══ SOURCE EXTRACT ══

Table of Contents Show
The Blender Foundation has released version Blender 4.5 LTS (Long-Term Support), the final LTS in the 4.x series, while the 2024 user survey sheds light on community needs, and the upcoming 5.0 beta offers a first look at the next major version.
Modelling, sculpting, and precision updates
A new Manifold Boolean algorithm replaces the old “Fast” option, providing much faster and more accurate results on watertight meshes. Snapping now respects the 3D cursor’s rotation, and objects can be parented to specific vertices without entering edit mode. Curves editing gains new operators, while the point cloud object type is now fully supported with its own edit mode. In sculpt mode, brushes such as Draw, Clay Strips, and Plain now respond to pen tilt, with Clay Strips around 22 percent faster.
Artists can mask by colour, and brush jitter controls for hue, saturation, and value have been added. Performance improves when using small brushes on large meshes. UVs can now be previewed in object mode, even across multiple selected objects — a small but meaningful workflow enhancement for texture artists.

Geometry Nodes overhaul
Geometry Nodes receives its biggest expansion since 4.0. There’s a new Set Mesh Normals node for manipulating tangent-space normals and storing sharpness data. Six new import nodes allow direct reading of external data types — OBJ, STL, PLY, VDB, CSV and TXT — and files can be dragged straight into the editor to create the corresponding nodes automatically.

═══
══ PROVIDED DATA ══

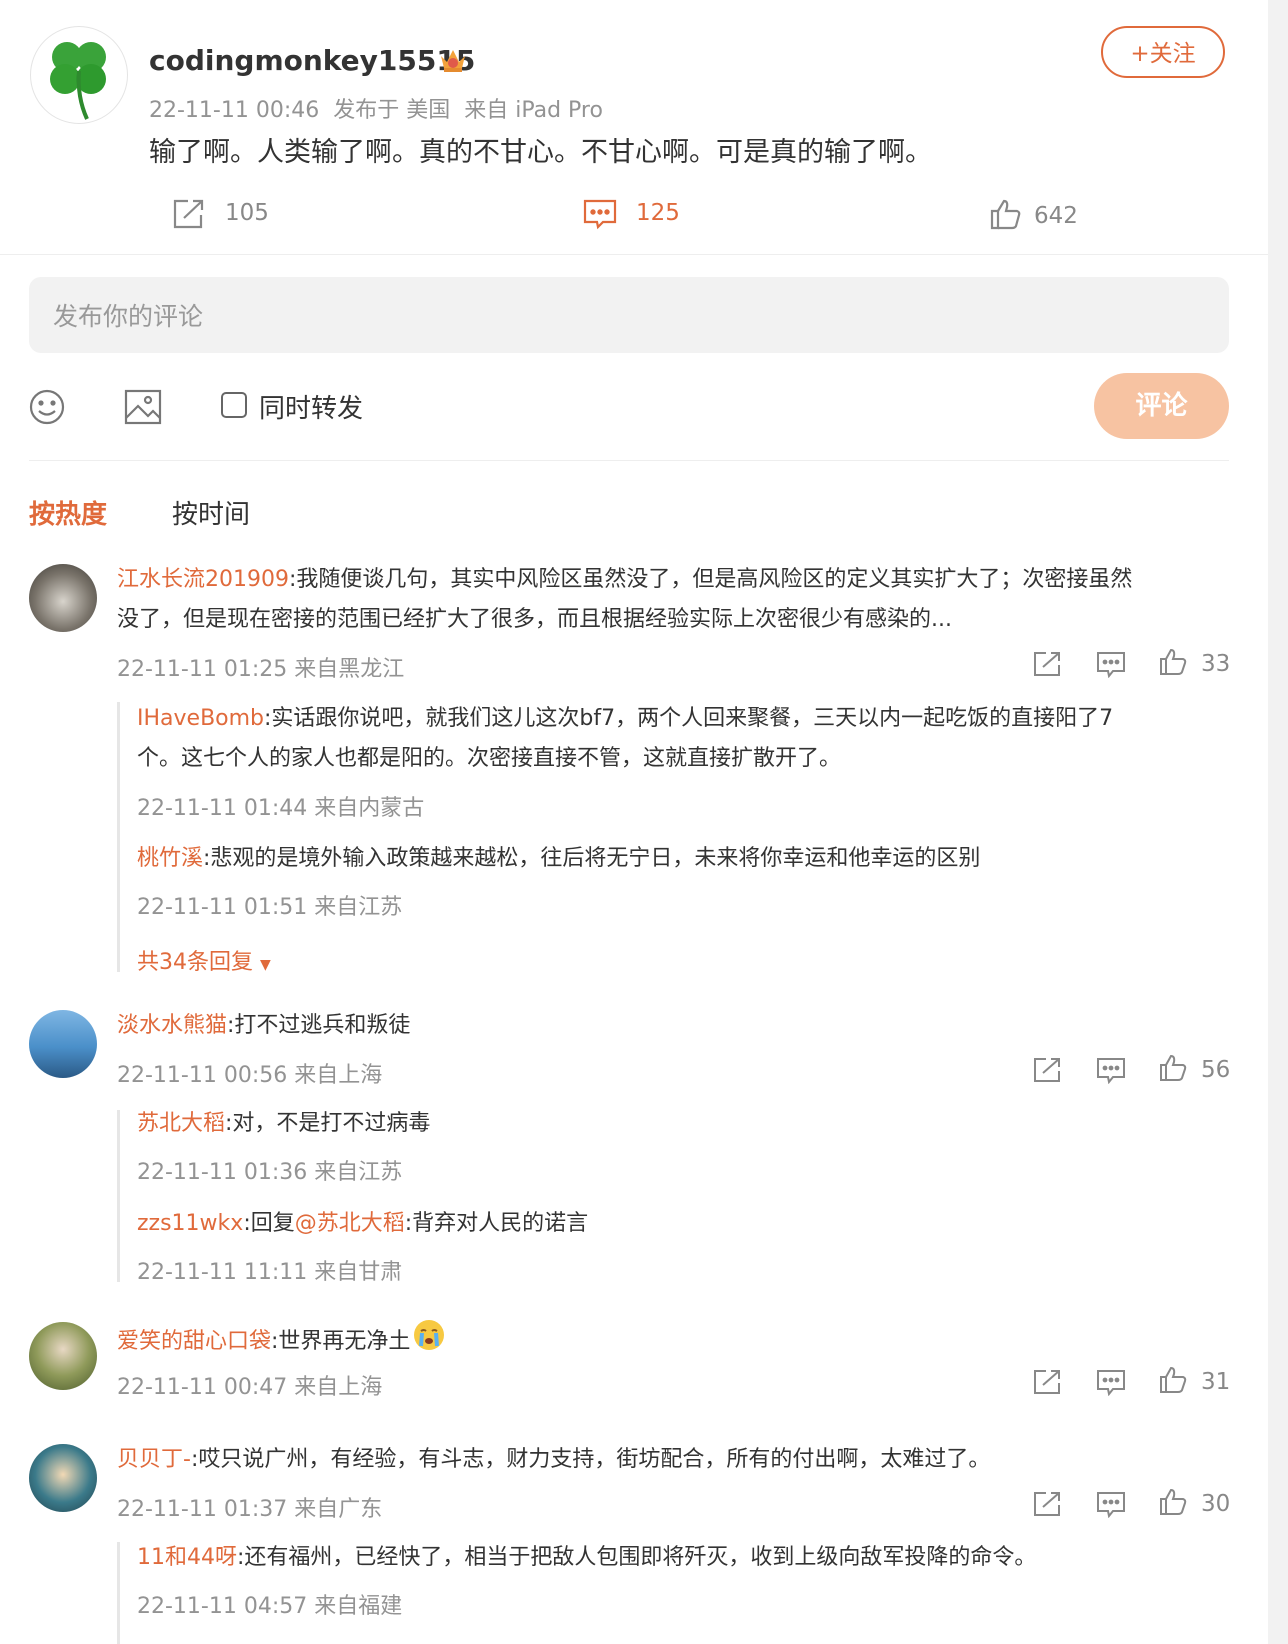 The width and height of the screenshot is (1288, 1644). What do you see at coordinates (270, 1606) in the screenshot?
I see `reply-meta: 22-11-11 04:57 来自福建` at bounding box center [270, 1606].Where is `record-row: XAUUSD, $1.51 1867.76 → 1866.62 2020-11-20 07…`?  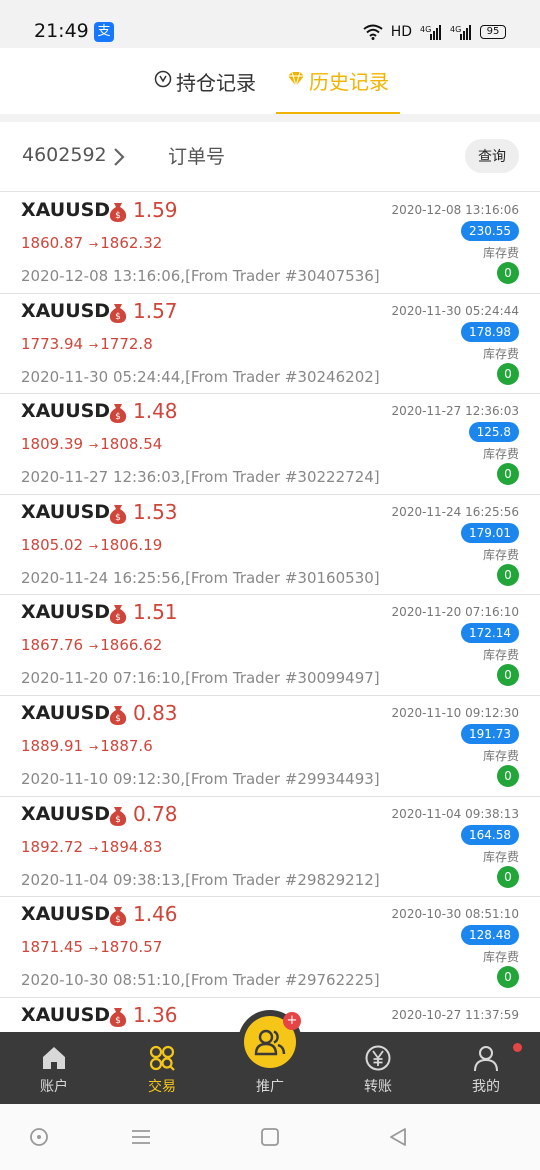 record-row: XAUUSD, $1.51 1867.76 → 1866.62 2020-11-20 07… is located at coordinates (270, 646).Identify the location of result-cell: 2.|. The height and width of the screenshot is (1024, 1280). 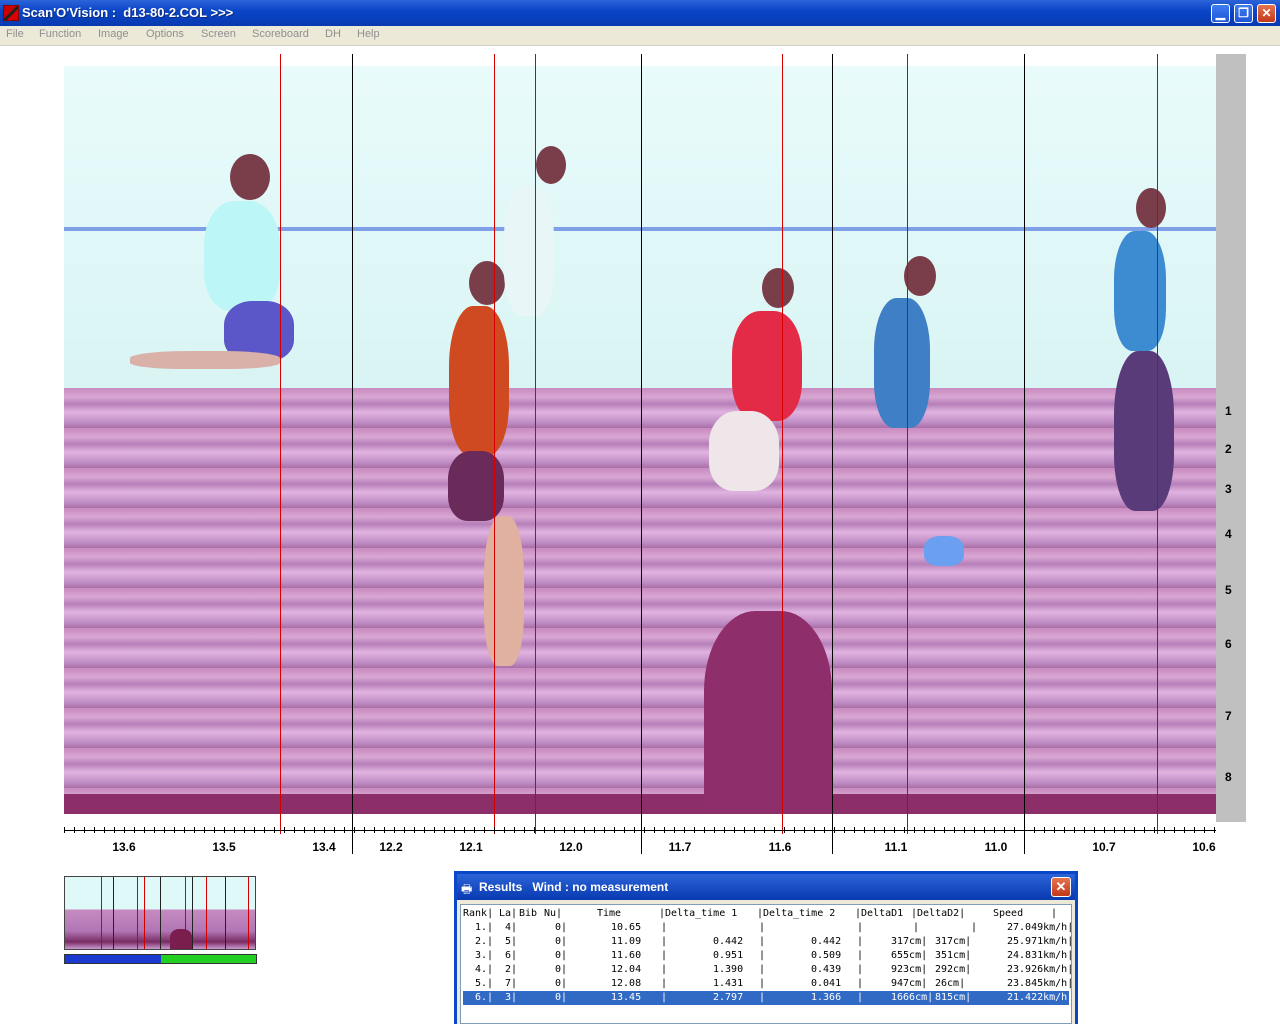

═══

ASSIGNED TASK 1. In the Blender 4.5 article, rewrite the paragraph beginning "A new Manifold Boolean algorithm" as a bulleted list, keeping its main facts.
ASSIGNED TASK 2.
Answer these questions from the Blender 4.5 article:
(a) Which series is Blender 4.5 the final LTS release of?
(b) Which sculpt brush is described as around 22 percent faster?
(c) Which six data types can the new Geometry Nodes import nodes read?

ANSWER SPACE 1.
- A new Manifold Boolean algorithm replaces the old "Fast" option and gives much faster, more accurate results on watertight meshes.
- Snapping respects the 3D cursor's rotation.
- Objects can be parented to specific vertices without entering edit mode.
- Curves editing gains new operators.
- The point cloud object type is fully supported with its own edit mode.
- In sculpt mode, the Draw, Clay Strips, and Plain brushes respond to pen tilt, and Clay Strips is around 22 percent faster.

ANSWER SPACE 2.
(a) The 4.x series.
(b) Clay Strips.
(c) OBJ, STL, PLY, VDB, CSV, and TXT.